Op 1 januari 2010 stond een bedrag van € 3500,00 op een spaarrekening. De bank gaf (toen nog) op deze rekening een rente van `4` % per jaar. Neem aan dat dit alles vanaf 1 januari 2010 niet verandert en stel een formule op voor het saldo `S` op deze rekening afhankelijk van de tijd `t` in jaren vanaf 1 januari 2010. Maak ook een tabel die laat zien hoe het saldo zich ontwikkelde.
Bij een toename van `4` % per jaar hoort een groeifactor van `1,04` . Op `t = 0` was het saldo € 3500,00. Een passende formule is daarom `S = 3500 * 1,04^t` .
Als je deze formule invoert op de rekenmachine heb je snel een tabel.
Per drie jaar is de groeifactor: `1,04^3~~1,12` dus het groeipercentage is dan ongeveer `12` . Per vijf jaar is de groeifactor: `1,04^5~~1,22` dus de groei is dan ongeveer `22` %.
Iemand zet op 1 januari 2010 € 800,00 op een bankrekening tegen `6` % rente. De rente wordt jaarlijks op de bankrekening bijgeschreven. Er wordt verder geen geld op de bankrekening gestort of geld van de bankrekening gehaald.
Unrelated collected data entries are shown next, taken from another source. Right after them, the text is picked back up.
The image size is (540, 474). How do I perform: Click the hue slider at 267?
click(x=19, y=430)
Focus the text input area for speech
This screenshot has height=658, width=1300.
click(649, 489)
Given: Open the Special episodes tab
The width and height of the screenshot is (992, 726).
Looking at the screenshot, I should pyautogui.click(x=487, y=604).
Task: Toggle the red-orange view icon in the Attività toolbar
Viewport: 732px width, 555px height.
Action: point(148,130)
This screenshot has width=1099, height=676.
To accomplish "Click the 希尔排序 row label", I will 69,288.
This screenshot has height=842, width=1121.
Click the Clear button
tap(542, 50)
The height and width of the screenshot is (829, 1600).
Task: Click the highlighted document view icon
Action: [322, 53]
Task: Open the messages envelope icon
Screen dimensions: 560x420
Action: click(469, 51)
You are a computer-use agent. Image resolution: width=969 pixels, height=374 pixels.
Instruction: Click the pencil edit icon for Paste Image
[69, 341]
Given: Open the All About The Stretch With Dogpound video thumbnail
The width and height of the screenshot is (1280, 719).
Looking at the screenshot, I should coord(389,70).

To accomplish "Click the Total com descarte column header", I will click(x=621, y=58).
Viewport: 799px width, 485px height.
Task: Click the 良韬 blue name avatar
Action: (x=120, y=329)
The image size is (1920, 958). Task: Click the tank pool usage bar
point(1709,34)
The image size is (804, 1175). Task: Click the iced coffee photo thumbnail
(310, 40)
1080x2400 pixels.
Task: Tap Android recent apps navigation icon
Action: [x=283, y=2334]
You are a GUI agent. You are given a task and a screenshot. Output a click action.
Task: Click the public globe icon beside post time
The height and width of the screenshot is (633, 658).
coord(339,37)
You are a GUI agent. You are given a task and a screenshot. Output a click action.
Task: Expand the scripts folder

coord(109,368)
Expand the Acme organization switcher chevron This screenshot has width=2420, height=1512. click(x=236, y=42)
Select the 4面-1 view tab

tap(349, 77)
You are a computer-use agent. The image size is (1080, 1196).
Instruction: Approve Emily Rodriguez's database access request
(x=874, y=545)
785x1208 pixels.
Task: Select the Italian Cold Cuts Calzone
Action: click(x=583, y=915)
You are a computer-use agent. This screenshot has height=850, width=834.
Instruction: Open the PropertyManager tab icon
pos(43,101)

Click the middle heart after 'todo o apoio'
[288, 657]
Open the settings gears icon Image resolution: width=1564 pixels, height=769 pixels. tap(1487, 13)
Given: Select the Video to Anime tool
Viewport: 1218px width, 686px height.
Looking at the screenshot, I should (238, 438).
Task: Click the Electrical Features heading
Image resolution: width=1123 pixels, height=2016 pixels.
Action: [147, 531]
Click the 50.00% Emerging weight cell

Wat is de groeifactor per jaar van het tegoed op de bankrekening?
Hoeveel staat er op de bankrekening op 1 januari 2015?
Welke formule geldt voor het spaartegoed `S(t)` , waarin `t` de tijd in jaren na 1 januari 2010 is?
Hoe groot is de groeifactor per vijf jaar? Bereken ook het groeipercentage per vijf jaar.
Laat met berekeningen zien dat je op de volgende manieren het tegoed op 1 januari 2030 kunt berekenen:
`t=20` invullen in de formule;
het tegoed op 1 januari 2010 vijf keer vermenigvuldigen met de groeifactor per vier jaar;
het tegoed op 1 januari 2010 vier keer vermenigvuldigen met de groeifactor per vijf jaar.
Je wilt je spaargeld voor een jaar bij de bank op een spaarrekening zetten. Bij bank A kun je `3` % rente per jaar krijgen en bij bank B kun je `0,25` % rente per maand krijgen. Bij welke bank krijg je de meeste rente?